Stored data:
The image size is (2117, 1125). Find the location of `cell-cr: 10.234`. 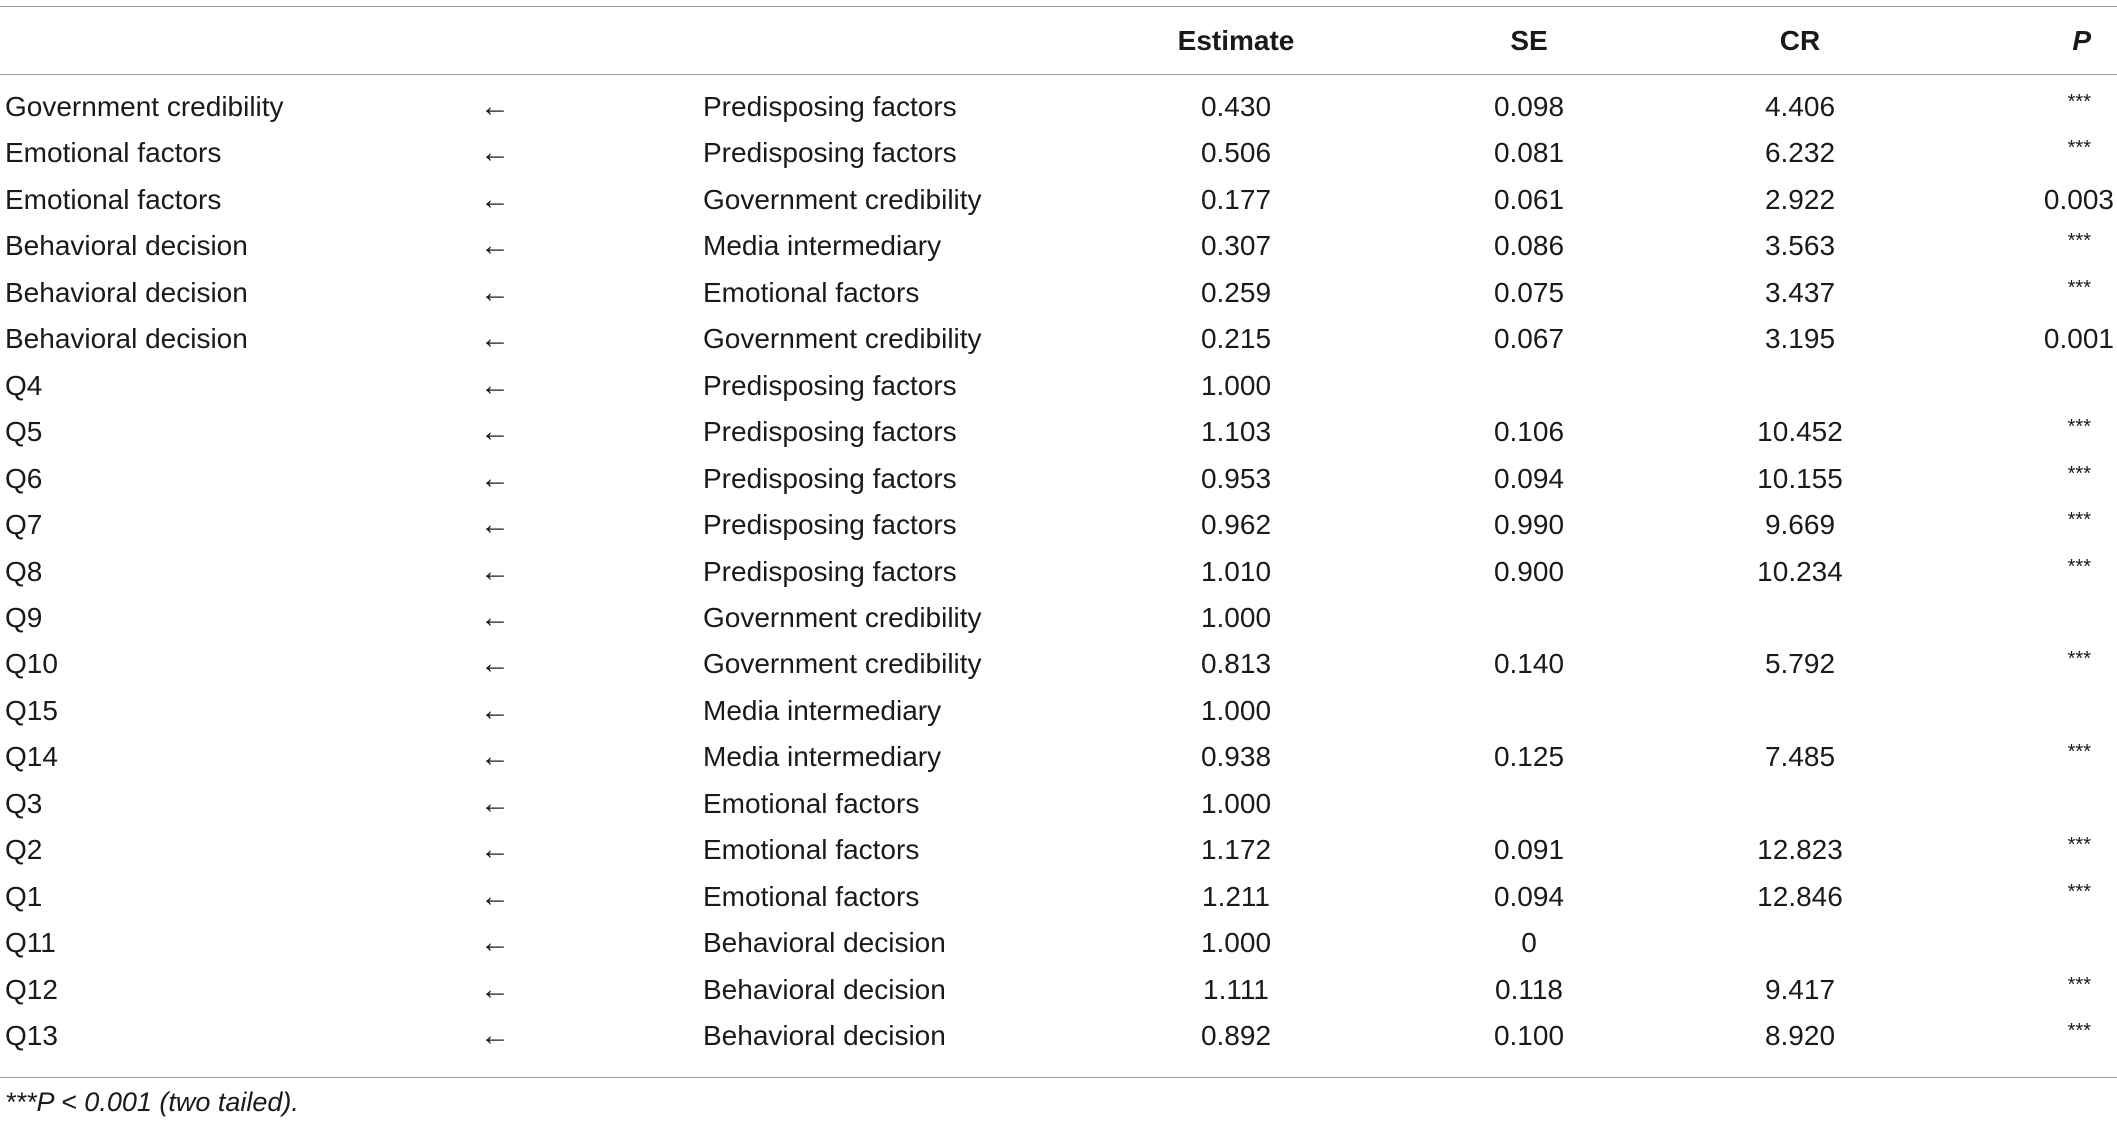

cell-cr: 10.234 is located at coordinates (1800, 571).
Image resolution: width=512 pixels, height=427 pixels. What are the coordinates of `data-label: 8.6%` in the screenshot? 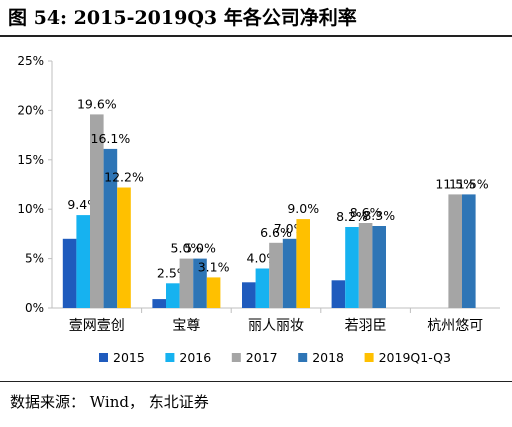 It's located at (366, 212).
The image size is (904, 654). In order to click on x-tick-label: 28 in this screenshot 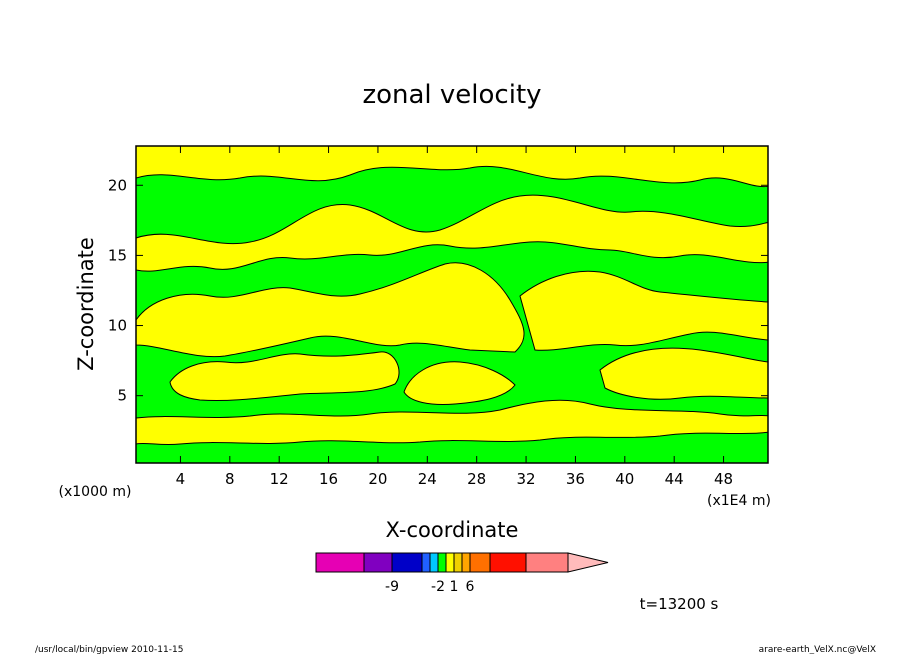, I will do `click(476, 479)`.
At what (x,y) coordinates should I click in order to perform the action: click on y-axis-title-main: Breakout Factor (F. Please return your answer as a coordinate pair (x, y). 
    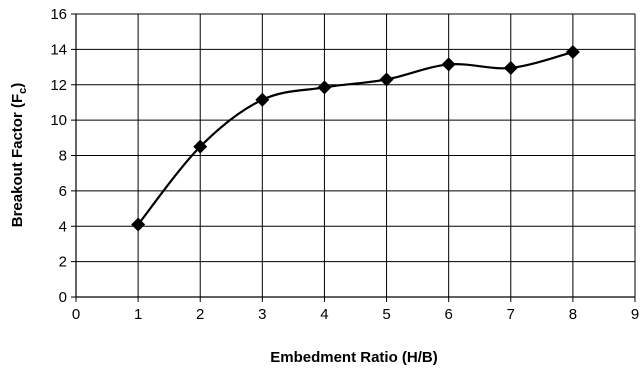
    Looking at the image, I should click on (18, 160).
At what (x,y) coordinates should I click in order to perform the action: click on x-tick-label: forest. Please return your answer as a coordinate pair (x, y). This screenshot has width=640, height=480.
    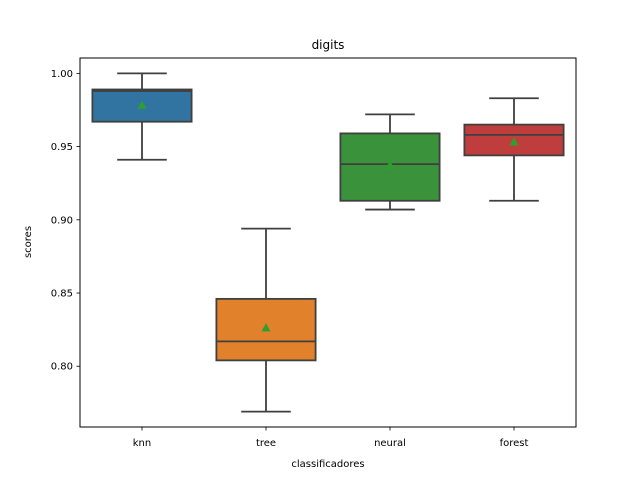
    Looking at the image, I should click on (514, 444).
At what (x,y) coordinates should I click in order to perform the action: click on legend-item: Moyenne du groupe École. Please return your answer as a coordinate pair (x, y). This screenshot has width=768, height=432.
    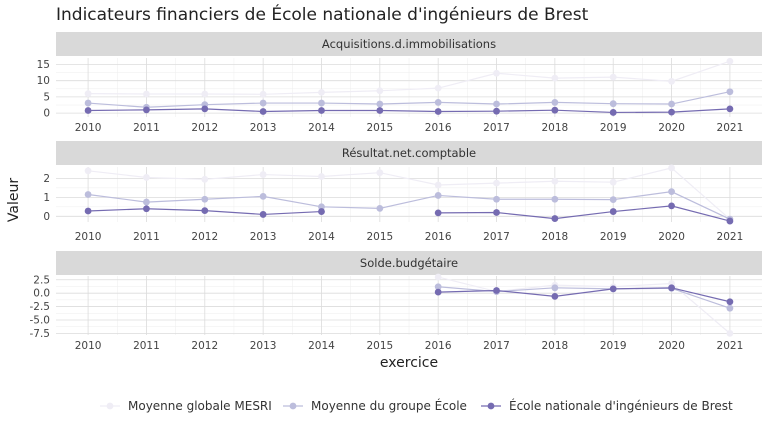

→ **Problem to solve**
Copy the entries word for word, starting at the very first line and going on through the line containing "cell-cr: 10.234 is", both ends included. Leave the pictures out.

→ **Exercise response**
The image size is (2117, 1125). Find the location of `cell-cr: 10.234`. 

cell-cr: 10.234 is located at coordinates (1800, 571).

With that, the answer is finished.